Your answer must be an exact repetition of every record.

--------------------------------------------------

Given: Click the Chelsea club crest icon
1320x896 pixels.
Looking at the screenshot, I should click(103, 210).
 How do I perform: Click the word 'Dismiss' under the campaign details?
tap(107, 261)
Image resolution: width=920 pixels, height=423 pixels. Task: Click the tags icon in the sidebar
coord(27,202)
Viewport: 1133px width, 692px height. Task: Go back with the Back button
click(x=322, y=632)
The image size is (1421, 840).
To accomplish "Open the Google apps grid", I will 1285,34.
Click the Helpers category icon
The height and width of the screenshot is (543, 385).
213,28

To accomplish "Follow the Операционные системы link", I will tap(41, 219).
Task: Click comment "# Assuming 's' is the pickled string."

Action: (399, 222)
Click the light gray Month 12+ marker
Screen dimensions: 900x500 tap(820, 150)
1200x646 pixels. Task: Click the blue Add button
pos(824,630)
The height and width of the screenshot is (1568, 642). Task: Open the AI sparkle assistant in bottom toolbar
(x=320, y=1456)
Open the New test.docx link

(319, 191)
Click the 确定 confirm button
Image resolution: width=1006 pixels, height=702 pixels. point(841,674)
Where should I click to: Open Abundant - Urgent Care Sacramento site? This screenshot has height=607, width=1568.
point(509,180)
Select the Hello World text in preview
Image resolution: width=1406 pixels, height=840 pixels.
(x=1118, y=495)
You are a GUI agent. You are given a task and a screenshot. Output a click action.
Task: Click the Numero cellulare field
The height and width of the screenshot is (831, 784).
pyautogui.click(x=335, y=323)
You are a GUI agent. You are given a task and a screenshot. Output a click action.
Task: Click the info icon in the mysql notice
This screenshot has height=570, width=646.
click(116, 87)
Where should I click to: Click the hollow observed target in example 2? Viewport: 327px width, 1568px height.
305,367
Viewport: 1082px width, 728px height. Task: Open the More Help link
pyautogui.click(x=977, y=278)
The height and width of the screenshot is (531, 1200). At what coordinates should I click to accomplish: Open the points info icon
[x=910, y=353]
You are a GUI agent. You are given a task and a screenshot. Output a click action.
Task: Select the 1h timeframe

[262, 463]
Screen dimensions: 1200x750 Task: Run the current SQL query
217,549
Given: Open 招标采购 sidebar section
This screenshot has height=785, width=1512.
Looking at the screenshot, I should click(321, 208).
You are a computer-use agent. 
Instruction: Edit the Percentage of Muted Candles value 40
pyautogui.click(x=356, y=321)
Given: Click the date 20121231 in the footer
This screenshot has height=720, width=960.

--------------------------------------------------

Answer =>
Given: Click the Chelsea club crest icon
1320x896 pixels.
Looking at the screenshot, I should click(103, 210).
 How do I perform: Click the word 'Dismiss' under the campaign details?
tap(107, 261)
Image resolution: width=920 pixels, height=423 pixels. Task: Click the tags icon in the sidebar
coord(27,202)
Viewport: 1133px width, 692px height. Task: Go back with the Back button
click(x=322, y=632)
The image size is (1421, 840).
To accomplish "Open the Google apps grid", I will 1285,34.
Click the Helpers category icon
The height and width of the screenshot is (543, 385).
213,28

To accomplish "Follow the Операционные системы link", I will tap(41, 219).
Task: Click comment "# Assuming 's' is the pickled string."

Action: (399, 222)
Click the light gray Month 12+ marker
Screen dimensions: 900x500 tap(820, 150)
1200x646 pixels. Task: Click the blue Add button
pos(824,630)
The height and width of the screenshot is (1568, 642). Task: Open the AI sparkle assistant in bottom toolbar
(x=320, y=1456)
Open the New test.docx link

(319, 191)
Click the 确定 confirm button
Image resolution: width=1006 pixels, height=702 pixels. point(841,674)
Where should I click to: Open Abundant - Urgent Care Sacramento site? This screenshot has height=607, width=1568.
point(509,180)
Select the Hello World text in preview
Image resolution: width=1406 pixels, height=840 pixels.
(x=1118, y=495)
You are a GUI agent. You are given a task and a screenshot. Output a click action.
Task: Click the Numero cellulare field
The height and width of the screenshot is (831, 784).
pyautogui.click(x=335, y=323)
You are a GUI agent. You are given a task and a screenshot. Output a click action.
Task: Click the info icon in the mysql notice
This screenshot has height=570, width=646.
click(116, 87)
Where should I click to: Click the hollow observed target in example 2? Viewport: 327px width, 1568px height.
305,367
Viewport: 1082px width, 728px height. Task: Open the More Help link
pyautogui.click(x=977, y=278)
The height and width of the screenshot is (531, 1200). At what coordinates should I click to accomplish: Open the points info icon
[x=910, y=353]
You are a GUI agent. You are given a task and a screenshot. Output a click action.
Task: Select the 1h timeframe

[262, 463]
Screen dimensions: 1200x750 Task: Run the current SQL query
217,549
Given: Open 招标采购 sidebar section
This screenshot has height=785, width=1512.
Looking at the screenshot, I should click(321, 208).
You are a computer-use agent. 
Instruction: Edit the Percentage of Muted Candles value 40
pyautogui.click(x=356, y=321)
Given: Click the date 20121231 in the footer
This screenshot has height=720, width=960.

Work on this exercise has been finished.